She looked at him long, and he was silent.
"Oh, what a man you are!" she cried suddenly. "What a man!"
He blushed like a girl at the praise, for her soul was in the words, and her great love for him, the only thing in all her life that had ever been above herself.
"What a man you are!" she said again, more softly. "Eleanor of Aquitaine, the Queen, the fairest woman in the world, would give you her soul and her body and the hope of her life to come—and you are faithful to a poor girl whom you loved when you were a boy! A hundred thousand brave men stand by to see me die, and you alone take death by the throat and strangle him off, as you would strangle a bloodhound, with those hands of yours!

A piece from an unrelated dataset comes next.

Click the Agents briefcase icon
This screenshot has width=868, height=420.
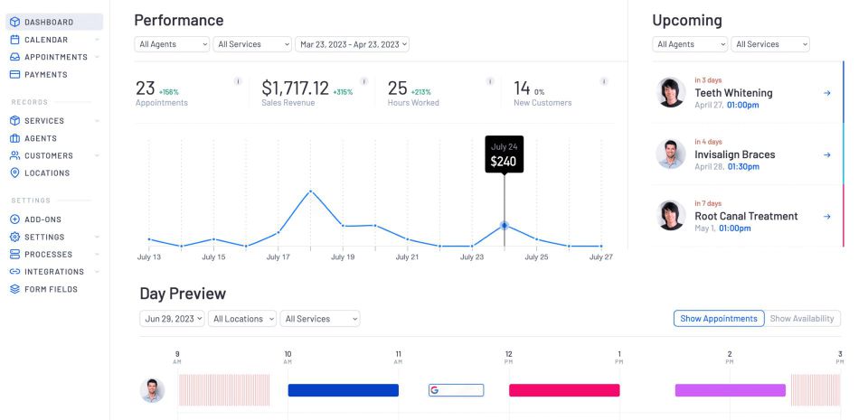[14, 138]
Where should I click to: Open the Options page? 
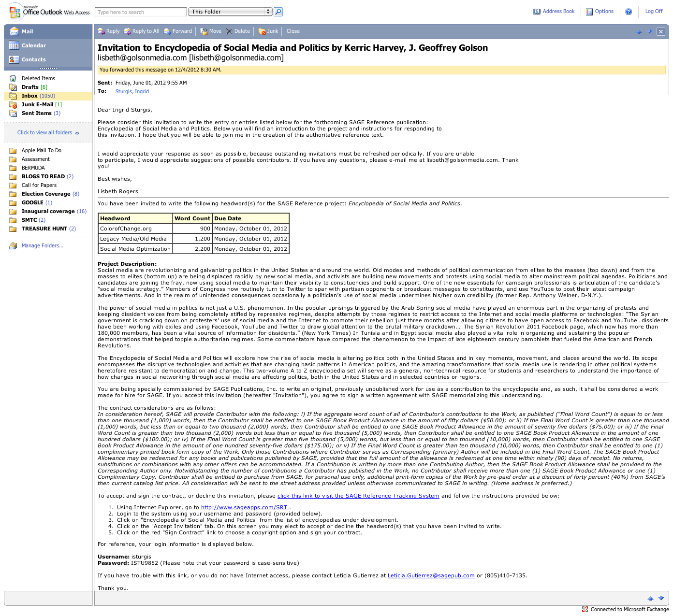(600, 12)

I send you out—oh, how selfishly!—that you may at least die bravely for your vow and leave me at sad peace with your memory, and you fight through a hell of foes and save the King and me and all, and come back to me in glory—my Guide of Aquitaine!"

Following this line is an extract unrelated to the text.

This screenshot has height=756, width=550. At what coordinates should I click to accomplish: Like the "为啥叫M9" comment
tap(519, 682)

She had risen and stood before him, her face dead white with passion, and her eyes deep-fired by a love that was beyond any telling. And though she would not move, her arms went out toward him.
"How can any woman help loving you!" she cried passionately.
She sank into her chair again, and covered her face with her hands. He stood still a moment, and then came and knelt on one knee beside her, resting his hand upon the carved arm of her chair.
"I cannot love you, but in so far as I may be faithful to another I give you my whole life," he said very gently.
As he spoke the last words, the curtain of the inner apartments was softly raised, and Beatrix stood there; for she had thought that the Queen was alone. But she heard not the beginning of the speech, and she grew quite cold, and could not speak nor go away.
Eleanor's hands left her face and fell together upon Gilbert's right.